BEGIN Given records

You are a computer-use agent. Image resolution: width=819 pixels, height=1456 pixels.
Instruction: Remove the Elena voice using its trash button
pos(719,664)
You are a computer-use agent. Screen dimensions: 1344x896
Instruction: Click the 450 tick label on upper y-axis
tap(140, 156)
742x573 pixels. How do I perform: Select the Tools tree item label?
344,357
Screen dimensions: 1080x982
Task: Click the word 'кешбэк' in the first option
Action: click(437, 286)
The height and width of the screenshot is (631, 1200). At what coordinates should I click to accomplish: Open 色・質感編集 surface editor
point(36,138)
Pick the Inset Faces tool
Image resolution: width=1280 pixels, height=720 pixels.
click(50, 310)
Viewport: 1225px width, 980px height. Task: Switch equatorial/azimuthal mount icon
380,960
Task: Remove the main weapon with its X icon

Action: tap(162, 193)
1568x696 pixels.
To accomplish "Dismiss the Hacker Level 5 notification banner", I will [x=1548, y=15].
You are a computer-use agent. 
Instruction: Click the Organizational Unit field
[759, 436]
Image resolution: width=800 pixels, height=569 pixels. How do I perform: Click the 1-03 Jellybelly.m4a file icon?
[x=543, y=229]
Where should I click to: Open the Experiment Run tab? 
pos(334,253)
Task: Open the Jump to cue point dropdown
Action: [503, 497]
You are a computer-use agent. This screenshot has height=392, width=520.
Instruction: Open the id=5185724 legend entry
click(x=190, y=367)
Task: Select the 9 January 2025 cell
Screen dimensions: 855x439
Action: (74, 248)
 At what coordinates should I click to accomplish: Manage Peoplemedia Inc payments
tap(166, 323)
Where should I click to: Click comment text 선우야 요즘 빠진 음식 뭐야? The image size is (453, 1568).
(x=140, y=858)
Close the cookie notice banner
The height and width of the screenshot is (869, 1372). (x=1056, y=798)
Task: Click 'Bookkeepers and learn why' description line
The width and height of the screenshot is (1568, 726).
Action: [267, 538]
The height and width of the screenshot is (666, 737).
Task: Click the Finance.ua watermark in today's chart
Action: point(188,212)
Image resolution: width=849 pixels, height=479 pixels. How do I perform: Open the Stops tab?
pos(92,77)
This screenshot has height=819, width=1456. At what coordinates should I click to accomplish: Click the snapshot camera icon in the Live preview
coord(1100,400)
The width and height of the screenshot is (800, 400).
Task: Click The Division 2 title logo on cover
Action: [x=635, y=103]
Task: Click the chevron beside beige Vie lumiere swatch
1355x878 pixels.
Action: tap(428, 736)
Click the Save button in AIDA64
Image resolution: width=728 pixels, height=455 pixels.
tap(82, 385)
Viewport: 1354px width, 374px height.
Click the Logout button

END Given records

## What is needed:
Answer with a single number: the count of lines above that contain the string "computer".

## Task output:
4